---
id: "concept-stage-gates"
type: "concept"
source_timestamps: ["§ Why Take a Step-by-Step Approach to AI Portfolio Management?", "§ How the Portfolio Runs"]
source_url: "https://hbr.org/2026/01/manage-your-ai-investments-like-a-portfolio"
source_title: "Manage Your AI Investments Like a Portfolio"
tags: ["governance", "risk-management", "project-progression"]
related: ["concept-dual-lens-portfolio", "framework-four-portfolio-stages"]
definition: "Tightly defined go/no-go progression tests applied at each transition in the AI portfolio pipeline to assess feasibility, strategic fit, and readiness."
sources: ["spine"]
sourceVaultSlug: "hbr-seg-spine"
originDay: 1
articleStem: "hbr-foci-61-ai-investments-portfolio"
sourceUrl: "https://hbr.org/2026/01/manage-your-ai-investments-like-a-portfolio"
sourceTitle: "Manage Your AI Investments Like a Portfolio"
---
# AI Stage Gates

> **Definition:** Tightly defined go/no-go progression tests applied at each transition in the AI portfolio pipeline to assess feasibility, strategic fit, and readiness.

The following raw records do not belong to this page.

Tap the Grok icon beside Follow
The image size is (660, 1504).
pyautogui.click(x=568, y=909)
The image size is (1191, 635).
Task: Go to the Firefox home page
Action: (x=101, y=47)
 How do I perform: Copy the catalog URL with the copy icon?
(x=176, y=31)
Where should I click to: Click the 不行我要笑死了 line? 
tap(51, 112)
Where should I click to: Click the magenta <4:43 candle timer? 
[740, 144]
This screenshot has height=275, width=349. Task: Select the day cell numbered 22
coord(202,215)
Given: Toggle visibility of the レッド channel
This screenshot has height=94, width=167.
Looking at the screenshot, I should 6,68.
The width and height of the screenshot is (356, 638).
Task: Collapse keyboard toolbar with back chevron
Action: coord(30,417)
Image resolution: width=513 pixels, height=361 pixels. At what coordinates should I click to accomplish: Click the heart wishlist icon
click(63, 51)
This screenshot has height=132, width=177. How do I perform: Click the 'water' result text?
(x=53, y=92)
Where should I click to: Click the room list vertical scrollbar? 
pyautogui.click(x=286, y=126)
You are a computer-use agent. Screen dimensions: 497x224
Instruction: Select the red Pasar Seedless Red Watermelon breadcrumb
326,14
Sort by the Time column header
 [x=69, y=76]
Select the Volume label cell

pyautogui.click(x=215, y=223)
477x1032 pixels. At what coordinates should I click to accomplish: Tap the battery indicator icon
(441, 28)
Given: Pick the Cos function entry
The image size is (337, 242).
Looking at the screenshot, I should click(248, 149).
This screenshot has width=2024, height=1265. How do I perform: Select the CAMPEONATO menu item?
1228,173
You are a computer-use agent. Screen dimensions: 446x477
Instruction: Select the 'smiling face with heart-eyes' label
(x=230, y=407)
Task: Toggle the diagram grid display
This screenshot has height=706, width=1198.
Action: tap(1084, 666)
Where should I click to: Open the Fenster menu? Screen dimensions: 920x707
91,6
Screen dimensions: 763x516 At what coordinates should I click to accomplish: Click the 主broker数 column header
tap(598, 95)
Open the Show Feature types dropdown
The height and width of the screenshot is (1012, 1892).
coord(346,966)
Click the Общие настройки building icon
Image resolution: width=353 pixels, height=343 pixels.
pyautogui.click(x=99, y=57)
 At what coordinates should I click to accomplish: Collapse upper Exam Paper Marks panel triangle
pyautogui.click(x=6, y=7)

Borrowed from traditional R&D and new-product development, stage gates are tightly defined go/no-go progression tests that protect organizations from a flood of strategically disconnected AI pilots (the failure mode described in [[claim-piecemeal-drain]]).

At each portfolio transition, a candidate project is judged on three things: its standalone merits, its relation to competing opportunities, and cross-initiative dependencies. The gates ask critical questions:

- Is the required **data** available, high-quality, and governed?
- Are the necessary **skills** sourced?
- Does the supported **business process** require redesign?
- Are **ethical and security controls** established?
- Does the **business case** remain valid?

By enforcing these gates, companies ensure only worthy, viable AI innovations reach production, while struggling or misaligned efforts are redirected or retired. Stage gates are the second of the [[framework-three-portfolio-mechanisms]] and structure every transition in the [[framework-four-portfolio-stages]]. They presuppose [[prereq-stage-gate-processes]]. Their calibration for less-regulated industries is an open issue — see [[question-low-regulation-adaptation]].

**External grounding:** This is a direct adaptation of R. G. Cooper's classic **Stage-Gate** model for innovation governance.

**Counter-perspective:** Heavy gating can slow exploratory work in fast-moving AI domains; some digital-native firms minimize formal gates to preserve speed, favoring tiered/federated governance.